When Berklee College of Music President Roger H. Brown assumed his post in 2004, he brought a rich palette of professional and life experiences to the job. Skills accrued playing recording sessions as a drummer in New York, administering United Nations humanitarian operations in Southeast Asia and Africa, and cofounding a successful publicly traded corporation have contributed to his effective leadership at the world’s largest college of contemporary music.

Music has been a recurring theme in Brown’s diverse pursuits. He played drums with bands throughout high school, at Davidson College, and during his graduate studies at Yale, and still leads a band. Brown spent five years engaged in humanitarian work teaching math in Kenya and administering successful humanitarian undertakings in Southeast Asia and in Sudan. The Land Bridge operation Brown and his wife Linda Mason managed in the 1980s was the largest famine relief program attempted to date, and averted starvation for countless Cambodians. Innovative work Brown and Mason undertook a few years later in Sudan for the Save the Children Federation saved an estimated 20,000 lives. In each location Brown sought opportunities to make music with local artists and engage them in the humanitarian efforts.

In 1986, Brown and Mason launched Bright Horizons, a corporation now valued at over $1 billion and employing 19,000 people, to provide quality childcare and early education to the children of working parents. Brown and Mason built and oversaw the operation of numerous facilities at universities, hospitals, and corporations around the United States. and the United Kingdom. Brown utilized his musical talents at the company to write, produce, and perform on six CDs of children’s music that featured Ziggy Marley, Vinx, Raffi, and others. For their groundbreaking work at Bright Horizons, Brown and Mason received several awards, including the President’s Ron Brown Award for Corporate Leadership and the Ernst and Young Entrepreneur of the Year Award.

In 2004, Brown became Berklee’s third president. Under his direction the college has embarked on a $50 million capital campaign and established presidential scholars and Africa scholars programs to bring the world’s best young musicians to Berklee. He has led in developing a more selective admissions policy that has raised the level of entering students. Under his auspices, Berklee created a model advising program to support new students. Brown has overseen the expansion of the City Music Program to reach economically disadvantaged urban youth across America. As well, Brown has facilitated the expansion of Berklee’s campus facilities, instituted semester-abroad programs, and partnered with the city of Valencia, Spain and the Spanish Society of Authors, Composers, and Publishers to open a Berklee satellite campus in Valencia, Spain in 2012.

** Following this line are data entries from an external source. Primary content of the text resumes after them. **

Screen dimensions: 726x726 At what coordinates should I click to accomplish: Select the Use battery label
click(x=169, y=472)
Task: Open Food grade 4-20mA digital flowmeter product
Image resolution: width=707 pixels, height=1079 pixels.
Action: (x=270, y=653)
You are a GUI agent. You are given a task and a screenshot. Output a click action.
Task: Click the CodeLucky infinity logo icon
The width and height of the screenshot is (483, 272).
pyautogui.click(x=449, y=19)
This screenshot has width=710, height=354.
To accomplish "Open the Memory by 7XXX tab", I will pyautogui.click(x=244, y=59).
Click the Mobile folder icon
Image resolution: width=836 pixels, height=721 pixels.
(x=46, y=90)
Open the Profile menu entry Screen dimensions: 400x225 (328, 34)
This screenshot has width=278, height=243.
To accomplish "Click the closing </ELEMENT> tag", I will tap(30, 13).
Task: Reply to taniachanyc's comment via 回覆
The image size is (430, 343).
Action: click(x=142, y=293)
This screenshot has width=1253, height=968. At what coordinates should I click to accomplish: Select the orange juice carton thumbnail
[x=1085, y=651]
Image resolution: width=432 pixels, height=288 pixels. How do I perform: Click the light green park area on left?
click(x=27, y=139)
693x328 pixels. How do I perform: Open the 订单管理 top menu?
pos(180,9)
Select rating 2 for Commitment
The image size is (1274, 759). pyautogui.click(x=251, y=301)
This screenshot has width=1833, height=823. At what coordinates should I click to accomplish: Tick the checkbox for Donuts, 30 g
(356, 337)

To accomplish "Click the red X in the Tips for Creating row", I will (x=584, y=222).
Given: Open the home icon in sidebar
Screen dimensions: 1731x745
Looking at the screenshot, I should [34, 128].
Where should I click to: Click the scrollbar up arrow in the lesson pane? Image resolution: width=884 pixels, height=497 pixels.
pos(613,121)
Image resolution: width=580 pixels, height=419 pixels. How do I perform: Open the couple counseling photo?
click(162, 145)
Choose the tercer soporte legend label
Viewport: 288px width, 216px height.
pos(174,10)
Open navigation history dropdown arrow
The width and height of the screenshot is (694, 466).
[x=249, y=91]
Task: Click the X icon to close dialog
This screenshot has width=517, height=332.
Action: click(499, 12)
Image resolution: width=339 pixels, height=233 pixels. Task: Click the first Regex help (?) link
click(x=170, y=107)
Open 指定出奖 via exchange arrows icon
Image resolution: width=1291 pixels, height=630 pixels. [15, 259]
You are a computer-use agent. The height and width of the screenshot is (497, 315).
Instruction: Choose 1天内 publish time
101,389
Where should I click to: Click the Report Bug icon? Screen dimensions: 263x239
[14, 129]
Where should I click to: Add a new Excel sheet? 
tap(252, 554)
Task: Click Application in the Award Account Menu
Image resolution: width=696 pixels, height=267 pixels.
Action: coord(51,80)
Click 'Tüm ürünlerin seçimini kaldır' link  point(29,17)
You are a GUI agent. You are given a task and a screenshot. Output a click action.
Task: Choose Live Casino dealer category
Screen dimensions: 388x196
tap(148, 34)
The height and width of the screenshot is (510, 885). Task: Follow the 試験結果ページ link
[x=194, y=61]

Brown sums up his aspirations for Berklee: "Berklee has produced artists who have won 221 Grammy Awards, including 2011 Best New Artist Esperanza Spalding, composed some of the great film scores of our time, written jazz and rock standards, and transformed the way people play their instruments and teach contemporary music. We have the opportunity to help train the next generation of leading artists, music entrepreneurs, and teachers."